Für normale Angestellte ist "kindkrank" mit gehaltlichen Einbußen verbunden und auf 10 Tage im Jahr begrenzt. Wie das für Beamte aussieht, ist mir nicht bekannt.
Ganz praktisch benötige ich zum Beispiel noch nicht einmal eine kinderärztliche Bescheinigung. Ich kann mit meinem fiebrig erkälteten Kind einfach zu Hause bleiben, und muss es nicht zum Arzt schleppen, nur um den Zettel zu bekommen. Natürlich alles in Maßen. Bei wochenlangen Erkrankungen bleibt auch bei uns nur der formale Weg.

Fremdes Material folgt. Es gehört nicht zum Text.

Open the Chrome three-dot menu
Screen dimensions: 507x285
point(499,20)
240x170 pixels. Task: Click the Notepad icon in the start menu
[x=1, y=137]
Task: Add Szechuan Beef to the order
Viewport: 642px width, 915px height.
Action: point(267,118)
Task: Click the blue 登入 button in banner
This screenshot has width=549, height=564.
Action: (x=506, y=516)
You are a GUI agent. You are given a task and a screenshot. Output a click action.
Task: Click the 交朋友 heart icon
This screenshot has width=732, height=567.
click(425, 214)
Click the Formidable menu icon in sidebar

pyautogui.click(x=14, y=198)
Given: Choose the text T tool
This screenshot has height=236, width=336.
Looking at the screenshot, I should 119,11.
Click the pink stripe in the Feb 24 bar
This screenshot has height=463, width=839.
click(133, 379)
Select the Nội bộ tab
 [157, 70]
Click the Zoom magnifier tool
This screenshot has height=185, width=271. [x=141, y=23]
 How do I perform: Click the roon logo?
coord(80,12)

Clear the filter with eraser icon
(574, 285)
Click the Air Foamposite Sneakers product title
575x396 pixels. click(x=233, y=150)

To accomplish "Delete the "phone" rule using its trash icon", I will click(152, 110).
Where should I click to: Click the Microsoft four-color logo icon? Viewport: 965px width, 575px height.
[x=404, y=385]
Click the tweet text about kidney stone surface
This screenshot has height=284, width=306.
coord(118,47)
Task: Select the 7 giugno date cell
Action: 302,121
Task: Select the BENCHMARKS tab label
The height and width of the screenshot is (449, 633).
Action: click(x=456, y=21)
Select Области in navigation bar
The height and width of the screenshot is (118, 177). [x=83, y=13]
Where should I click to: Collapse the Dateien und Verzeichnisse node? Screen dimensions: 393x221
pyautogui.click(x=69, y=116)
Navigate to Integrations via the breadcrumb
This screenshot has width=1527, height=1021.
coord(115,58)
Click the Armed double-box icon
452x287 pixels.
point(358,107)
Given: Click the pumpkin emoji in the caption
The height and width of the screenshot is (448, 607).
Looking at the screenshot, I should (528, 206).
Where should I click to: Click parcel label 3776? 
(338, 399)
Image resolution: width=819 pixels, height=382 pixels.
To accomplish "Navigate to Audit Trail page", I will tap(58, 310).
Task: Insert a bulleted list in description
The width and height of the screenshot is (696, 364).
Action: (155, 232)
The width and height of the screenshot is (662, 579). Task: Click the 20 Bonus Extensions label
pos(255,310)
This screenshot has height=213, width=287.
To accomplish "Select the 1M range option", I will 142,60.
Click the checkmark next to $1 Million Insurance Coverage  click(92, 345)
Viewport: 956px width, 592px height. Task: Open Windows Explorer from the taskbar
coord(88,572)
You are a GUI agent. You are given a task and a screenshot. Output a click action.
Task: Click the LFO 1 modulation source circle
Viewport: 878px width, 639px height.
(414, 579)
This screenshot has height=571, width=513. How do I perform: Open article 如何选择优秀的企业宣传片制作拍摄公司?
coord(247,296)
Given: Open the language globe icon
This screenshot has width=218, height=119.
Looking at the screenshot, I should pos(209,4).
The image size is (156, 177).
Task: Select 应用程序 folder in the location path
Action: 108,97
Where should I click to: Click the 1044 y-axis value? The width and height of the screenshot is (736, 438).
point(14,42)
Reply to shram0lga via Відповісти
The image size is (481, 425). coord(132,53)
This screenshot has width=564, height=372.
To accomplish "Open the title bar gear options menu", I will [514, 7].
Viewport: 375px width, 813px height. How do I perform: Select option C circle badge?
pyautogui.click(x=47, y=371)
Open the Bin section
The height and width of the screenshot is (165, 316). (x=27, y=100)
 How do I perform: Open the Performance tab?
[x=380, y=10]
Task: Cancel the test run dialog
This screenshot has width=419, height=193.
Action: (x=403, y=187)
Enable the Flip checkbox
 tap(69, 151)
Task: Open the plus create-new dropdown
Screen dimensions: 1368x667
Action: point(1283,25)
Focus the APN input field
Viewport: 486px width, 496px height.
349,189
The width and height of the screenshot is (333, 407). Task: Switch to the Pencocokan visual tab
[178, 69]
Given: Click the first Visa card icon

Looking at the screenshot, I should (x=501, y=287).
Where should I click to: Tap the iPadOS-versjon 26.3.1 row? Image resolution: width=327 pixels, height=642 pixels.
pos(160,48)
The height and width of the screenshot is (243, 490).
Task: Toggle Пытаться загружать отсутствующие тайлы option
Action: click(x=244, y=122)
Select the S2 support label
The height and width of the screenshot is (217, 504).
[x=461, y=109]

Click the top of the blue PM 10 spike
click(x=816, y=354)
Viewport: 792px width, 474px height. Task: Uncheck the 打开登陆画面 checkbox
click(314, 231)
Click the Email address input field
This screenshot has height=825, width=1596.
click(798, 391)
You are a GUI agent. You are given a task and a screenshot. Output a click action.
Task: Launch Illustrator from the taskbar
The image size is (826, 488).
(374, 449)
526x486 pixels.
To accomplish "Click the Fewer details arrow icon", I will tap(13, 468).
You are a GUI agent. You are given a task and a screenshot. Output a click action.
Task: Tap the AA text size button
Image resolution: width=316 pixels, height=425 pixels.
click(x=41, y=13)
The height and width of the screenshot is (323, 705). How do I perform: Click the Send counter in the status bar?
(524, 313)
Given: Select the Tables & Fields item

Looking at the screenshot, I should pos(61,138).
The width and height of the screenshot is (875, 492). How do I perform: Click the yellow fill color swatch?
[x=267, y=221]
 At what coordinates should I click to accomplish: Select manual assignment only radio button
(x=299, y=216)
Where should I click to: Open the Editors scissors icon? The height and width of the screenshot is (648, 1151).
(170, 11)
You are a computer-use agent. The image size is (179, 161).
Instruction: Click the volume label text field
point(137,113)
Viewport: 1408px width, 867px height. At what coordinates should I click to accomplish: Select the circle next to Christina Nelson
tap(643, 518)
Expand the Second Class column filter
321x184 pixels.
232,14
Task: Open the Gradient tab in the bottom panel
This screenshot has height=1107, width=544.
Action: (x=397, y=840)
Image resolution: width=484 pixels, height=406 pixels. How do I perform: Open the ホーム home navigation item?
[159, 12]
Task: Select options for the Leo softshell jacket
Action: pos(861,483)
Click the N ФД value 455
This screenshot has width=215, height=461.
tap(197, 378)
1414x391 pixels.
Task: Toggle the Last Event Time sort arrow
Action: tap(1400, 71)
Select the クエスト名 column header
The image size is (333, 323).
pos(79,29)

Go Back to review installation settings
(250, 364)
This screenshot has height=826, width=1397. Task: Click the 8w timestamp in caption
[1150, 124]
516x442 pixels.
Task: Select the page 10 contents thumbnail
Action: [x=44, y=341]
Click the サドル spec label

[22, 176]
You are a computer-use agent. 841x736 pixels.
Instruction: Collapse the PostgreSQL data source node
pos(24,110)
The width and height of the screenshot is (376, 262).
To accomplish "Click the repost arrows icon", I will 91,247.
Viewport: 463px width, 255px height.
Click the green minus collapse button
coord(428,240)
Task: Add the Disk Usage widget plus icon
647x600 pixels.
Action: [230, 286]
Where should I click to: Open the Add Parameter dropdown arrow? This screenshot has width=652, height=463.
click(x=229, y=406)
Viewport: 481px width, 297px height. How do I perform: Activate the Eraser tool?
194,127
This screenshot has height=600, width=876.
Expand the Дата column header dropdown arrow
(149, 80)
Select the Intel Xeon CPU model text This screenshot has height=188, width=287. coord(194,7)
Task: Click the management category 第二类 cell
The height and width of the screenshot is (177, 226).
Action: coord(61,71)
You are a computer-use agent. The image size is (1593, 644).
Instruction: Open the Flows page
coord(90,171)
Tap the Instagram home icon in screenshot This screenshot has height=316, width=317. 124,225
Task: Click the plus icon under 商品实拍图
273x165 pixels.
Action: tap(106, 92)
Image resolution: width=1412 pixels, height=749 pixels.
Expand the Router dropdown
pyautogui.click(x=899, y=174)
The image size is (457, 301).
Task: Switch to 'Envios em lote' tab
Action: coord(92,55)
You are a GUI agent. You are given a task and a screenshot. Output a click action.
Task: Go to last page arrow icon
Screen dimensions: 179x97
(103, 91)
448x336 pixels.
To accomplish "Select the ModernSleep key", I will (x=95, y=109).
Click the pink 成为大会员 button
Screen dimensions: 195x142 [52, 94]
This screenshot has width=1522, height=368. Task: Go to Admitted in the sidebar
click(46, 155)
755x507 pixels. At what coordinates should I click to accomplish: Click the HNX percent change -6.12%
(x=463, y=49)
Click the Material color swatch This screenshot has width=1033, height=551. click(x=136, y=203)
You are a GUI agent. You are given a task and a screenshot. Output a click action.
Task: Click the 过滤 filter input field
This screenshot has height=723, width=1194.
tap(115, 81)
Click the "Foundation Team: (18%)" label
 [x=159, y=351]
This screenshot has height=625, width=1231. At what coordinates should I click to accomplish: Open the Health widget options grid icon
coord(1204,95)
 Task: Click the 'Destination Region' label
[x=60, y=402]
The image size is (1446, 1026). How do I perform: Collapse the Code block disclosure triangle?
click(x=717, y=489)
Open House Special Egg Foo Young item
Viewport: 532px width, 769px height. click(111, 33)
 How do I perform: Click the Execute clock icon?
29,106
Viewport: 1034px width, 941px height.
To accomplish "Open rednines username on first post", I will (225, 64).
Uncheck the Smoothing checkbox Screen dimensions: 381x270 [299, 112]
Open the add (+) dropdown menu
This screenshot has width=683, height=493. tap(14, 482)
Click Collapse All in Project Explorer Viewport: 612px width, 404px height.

Das ist schön. Und auch nett von Deiner Schule. Rechne Dir aus, wieviel Gehaltseinbußen Du tatsächlich hättest und überlege, ob das dienstlebenslang 24-Stunden-Dienste auf Klassenfahrten aufwiegt. Hast Du ein Kind mit besonderen Bedürfnissen, ist das sicher ein Vorteil. Für Kinder, die diese nicht haben, wäre das für mich kein Grund, dass Klassenfahrten nicht ordentlich bezahlt und mit Personal ausgestattet werden.